Grasslands, which cover about 14 percent of habitable land, are another critical ecosystem that are vital for biodiversity and carbon sequestration. Human settlements and infrastructure currently occupy just 100 million hectares – 1 percent of the Earth’s habitable land. However, demands on land are likely to intensify over the coming decades as the global population approaches 10 billion people.

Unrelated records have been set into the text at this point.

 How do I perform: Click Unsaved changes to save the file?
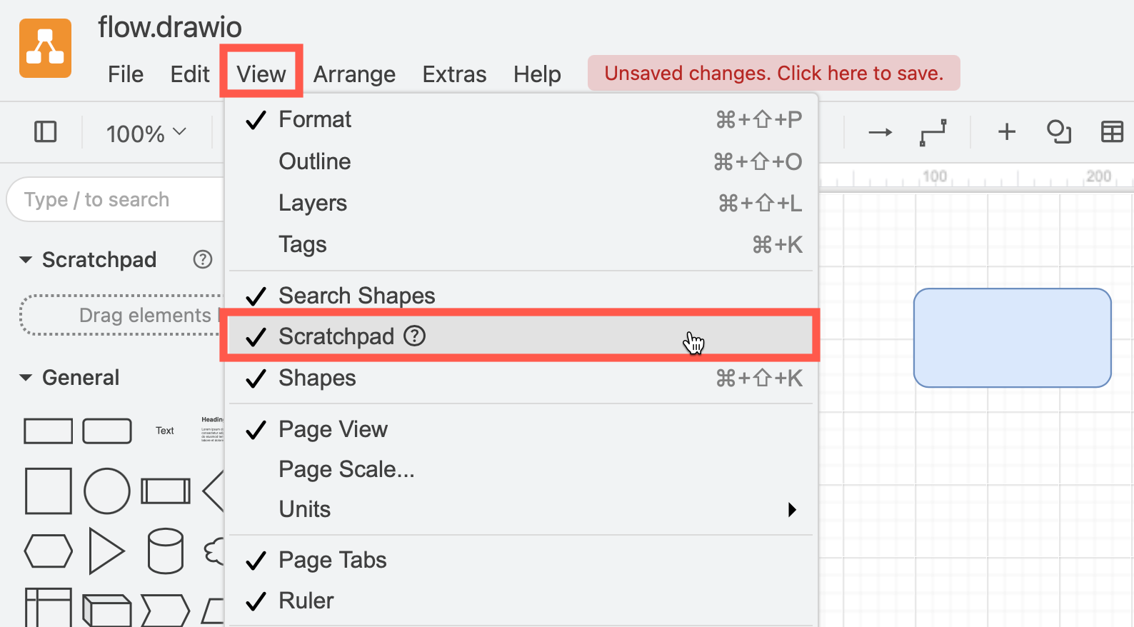point(773,72)
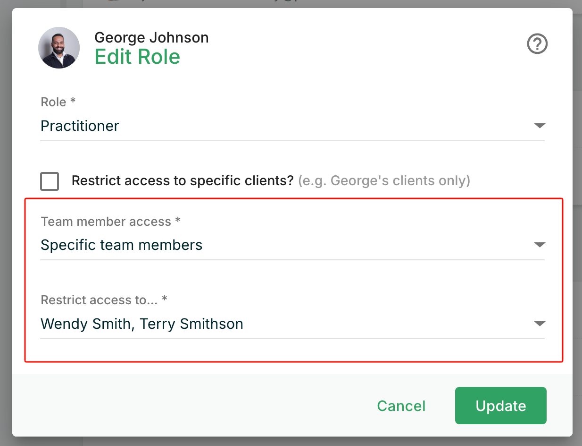Click the 'Specific team members' selected value
The image size is (582, 446).
[122, 245]
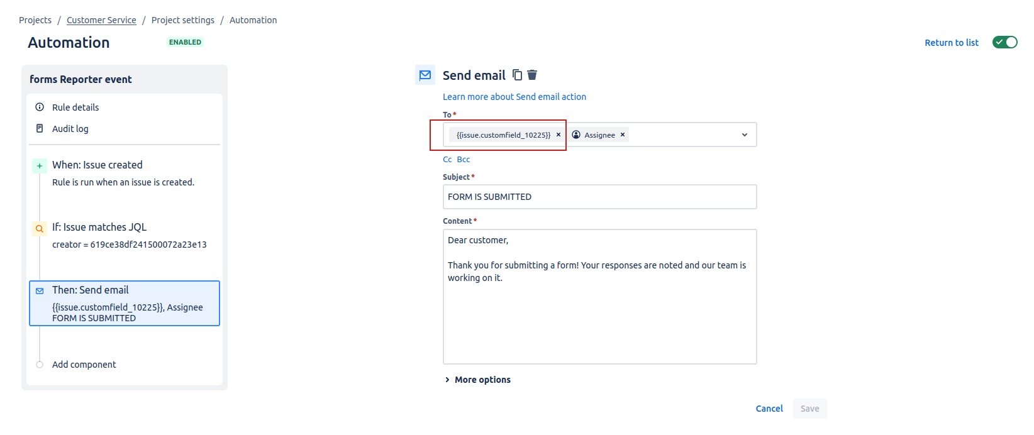
Task: Remove the issue.customfield_10225 recipient chip
Action: pos(559,135)
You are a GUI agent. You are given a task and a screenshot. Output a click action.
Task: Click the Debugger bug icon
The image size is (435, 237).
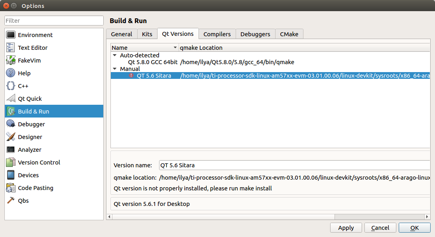pyautogui.click(x=11, y=124)
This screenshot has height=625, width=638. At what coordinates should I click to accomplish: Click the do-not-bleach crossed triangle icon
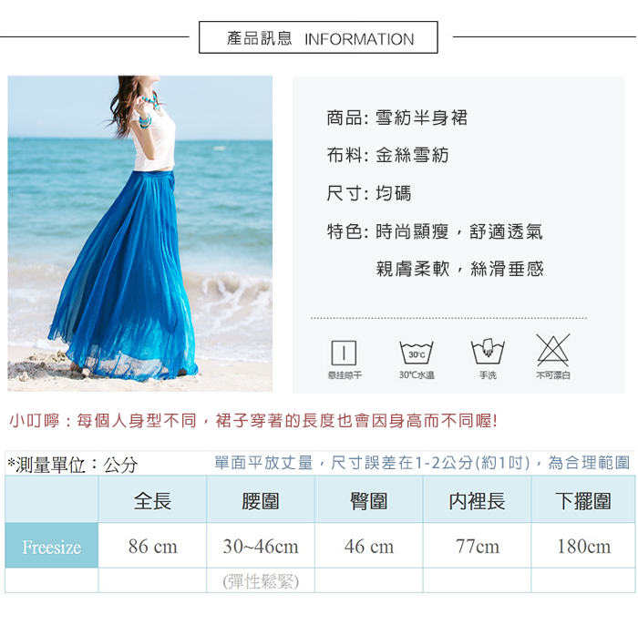click(x=553, y=350)
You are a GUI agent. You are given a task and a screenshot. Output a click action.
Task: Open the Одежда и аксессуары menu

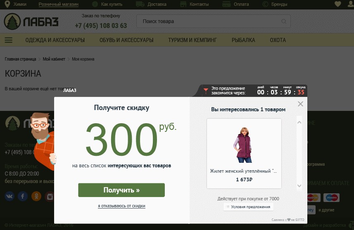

Land-use changes are driven by growing demand for food, energy, natural resources, and urban land, linked to population growth and resource-intensive consumption. If the world remains on its current trajectory, an additional 600 million hectares of land will be needed solely for agriculture. Population growth and urbanisation have also led to a substantial expansion of built-up urban areas and infrastructure. By 2050, two thirds of the world’s population are projected to live in cities, for which around 80 million hectares of additional urban land will be needed. Infrastructural and industrial development as a result of economic growth and improving living standards further intensify demands on land.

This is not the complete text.